Steinberg Cubase 5 in Software
Verdict
A generous helping of superb new features puts Cubase back on top for those who can afford it.
Review Date: 12 Feb 2009
Price when reviewed: £434 (£499 inc VAT)
Overall Rating

Features & Design

Value for Money

Ease of Use


Cubase is 20 years old this year, so it's strange to think that it has only reached version 5. In fact, Steinberg rebooted the brand in 2002 when Cubase VST 5 turned into Cubase SX. Its two-year turnover is slow, though, and a lot has happened in the two years since version 4 was launched.
Steinberg has responded with a swathe of inspired new features, many of which will have a big impact on the creative process. Pick of the bunch is VariAudio, a vocal pitch-correction editor in the style of AutoTune. This type of effect has a mixed reputation: it's blamed for letting poor vocalists off the hook but it's so widely used now that few singers can live without it. VariAudio displays a line representing pitch, bound in a succession of boxes, one for each note. This division into discrete notes is the key to VariAudio's power, allowing problem notes to be fixed without interfering with adjacent ones.

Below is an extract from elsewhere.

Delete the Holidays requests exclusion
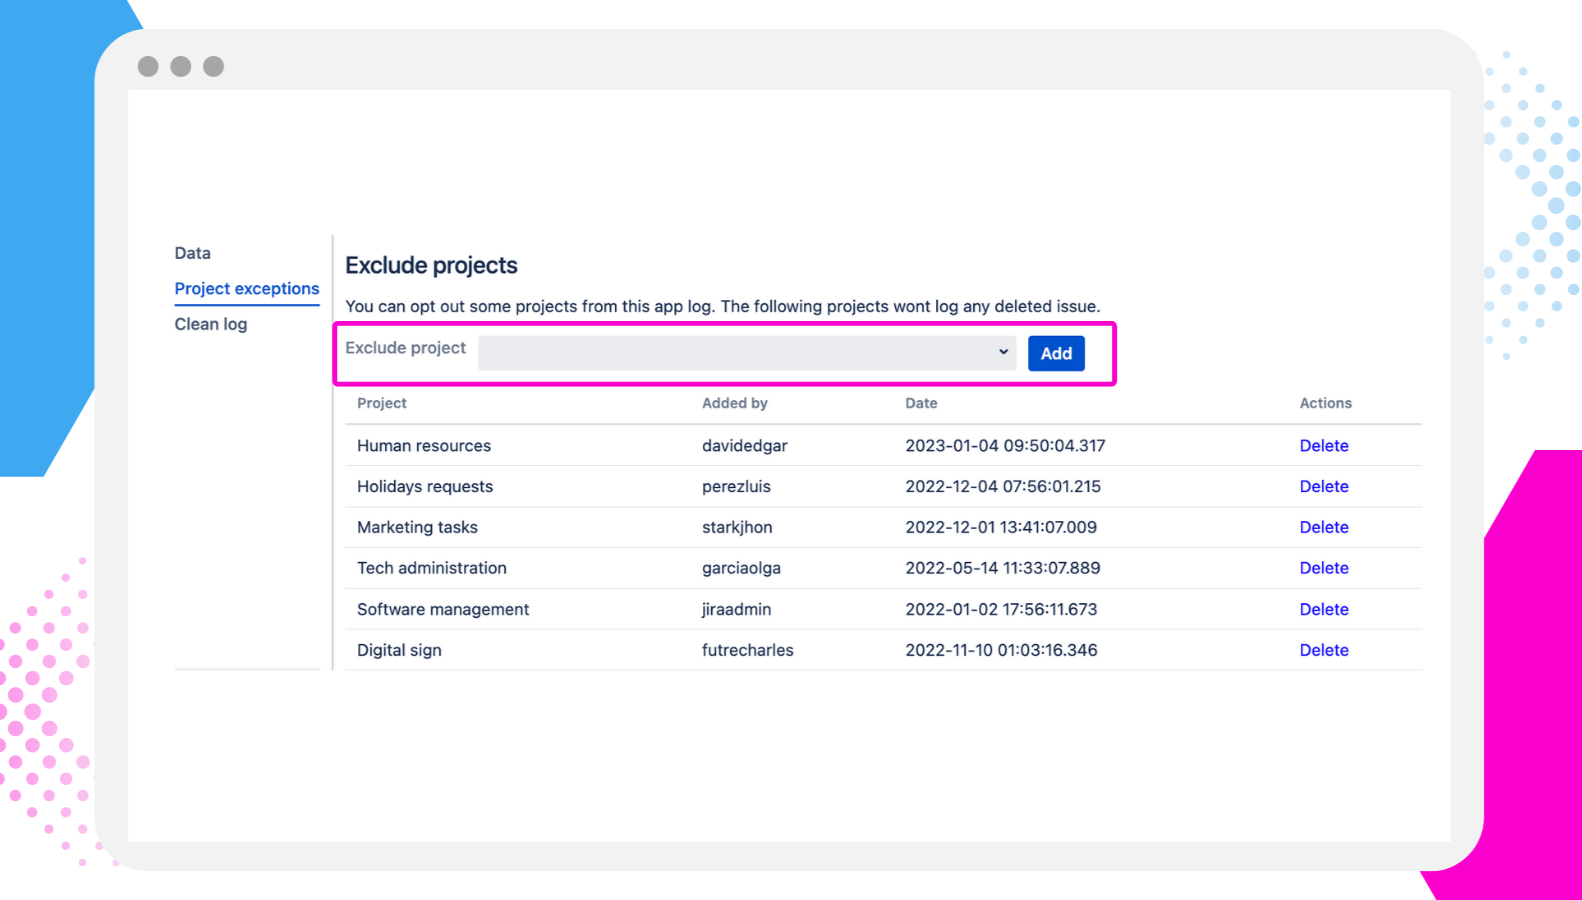1582x900 pixels. pos(1323,487)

It's easy to retain pitch inflections while retuning, or to deliberately iron them out. Add the ability to drag notes around the screen to change their pitch, timing and duration, and VariAudio eclipses Cakewalk Sonar's V-Vocal for surgical vocal editing. Meanwhile, a new Pitch Correct effect takes a more conservative approach, processing in real-time to a preset scale.
REVerence is a new convolution-based reverb effect. Convolution uses acoustic responses recorded in real spaces to simulate reverberation authentically. There's a strong library of responses provided, captured in locations such as studios, churches, ballrooms and tunnels, and the ability to manipulate them is greater than usual. However, there's a problem. Convolution reverb became widely available in 2004 and has been bundled with Sonar since 2005. We can't imagine there are many Cubase users who haven't already invested in a third-party convolution plug-in. REVerence is welcome but its arrival is simply too late.

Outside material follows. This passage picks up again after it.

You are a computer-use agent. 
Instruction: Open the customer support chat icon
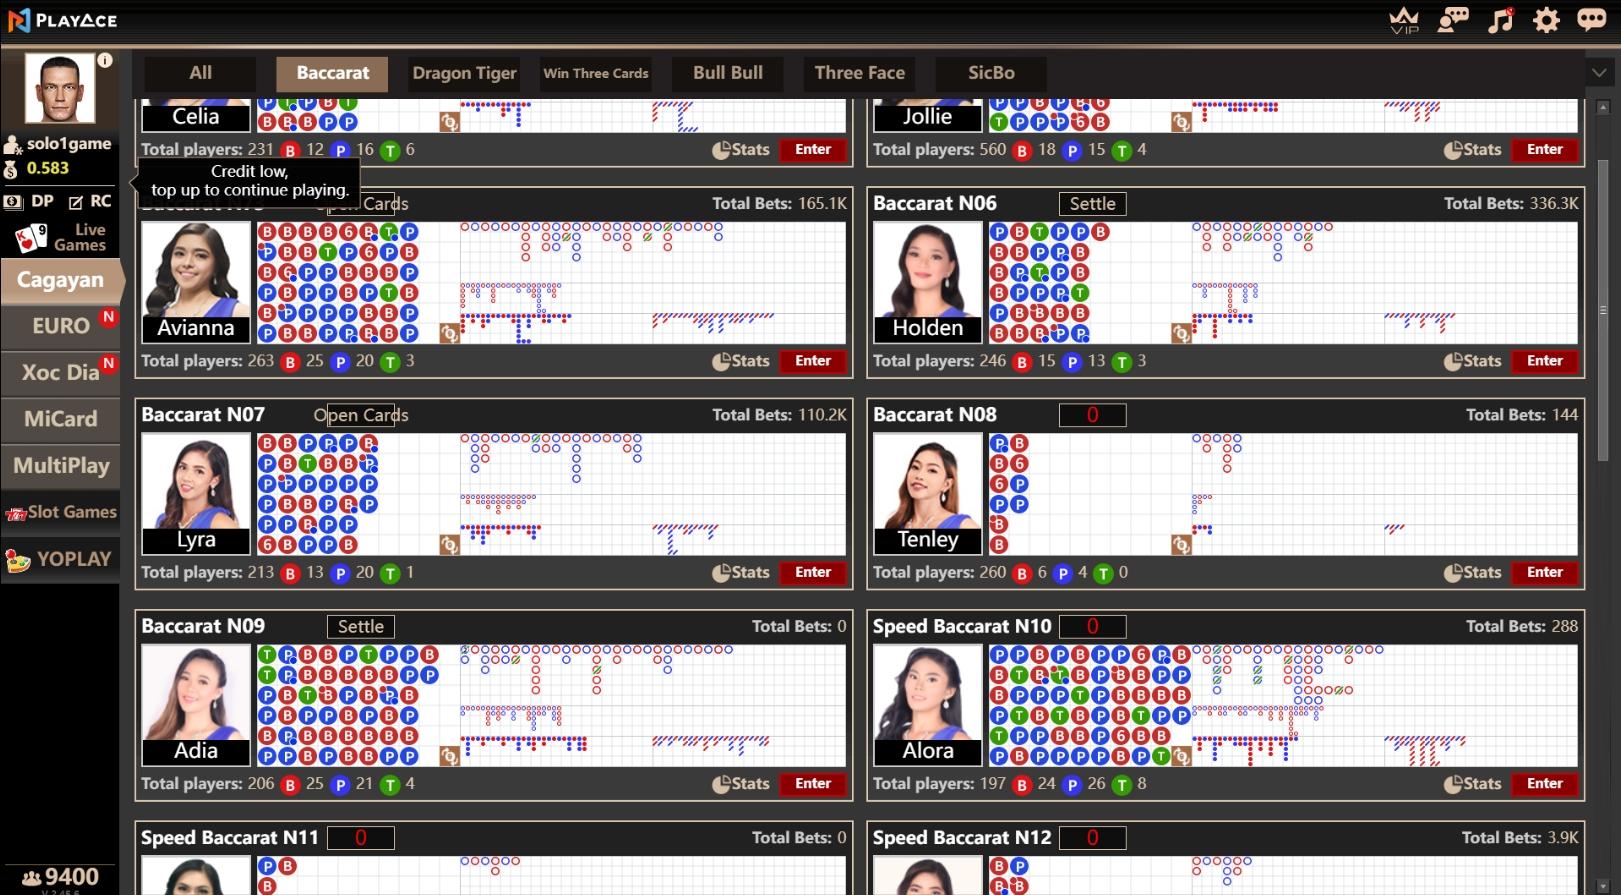coord(1453,20)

Another late but this time worthy arrival is experimental loop-mangling courtesy of LoopMash and Groove Agent ONE. LoopMash takes a series of loops, chops them up into individual hits and creates hybrids out of them. Sometimes it sounds fresh and exciting, but mostly it's more like a random succession of trendy noises. The highly graphical interface invites the user to interact intuitively rather than prescriptively, but so far our experience has mostly involved poking the controls in a bemused fashion. Even so, we think we might grow to like LoopMash.
Groove Agent ONE charts more familiar territory. It's a drum sampler with a solid collection of acoustic and electronic kits plus reasonable scope to customise them. Best of all, any audio loop can be chopped up into individual hits, arranged across the MIDI keyboard and exported as a MIDI phrase, thereby creating an instant drum machine from a loop. It's not a new idea but it's great to have it fully integrated into Cubase.

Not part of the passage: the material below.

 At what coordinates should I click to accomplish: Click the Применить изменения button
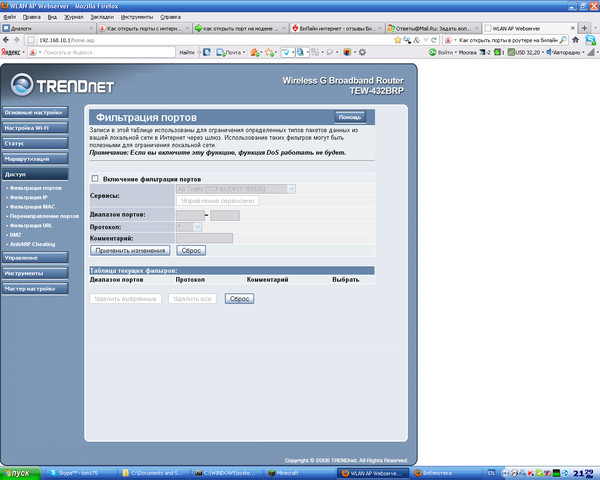131,250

Channel Batch Export simplifies the procedure of exporting a mix as a series of WAV files for import into another application. Even fellow Cubase 5 users are unlikely to be able to share projects due to the ubiquity of third-party plug-ins, so it's good to see Steinberg focussing on it. The only hitch is that audio may be clipped when exporting in this way - some kind of clipping alert would be welcome.
Elsewhere, the Tempo Track is finally integrated into the arrange window, which saves a lot of bother when restructuring tracks with tempo changes. Cubase has also consolidated conflicts when MIDI controller data and automation data is assigned to the same parameter, with both now working in tandem.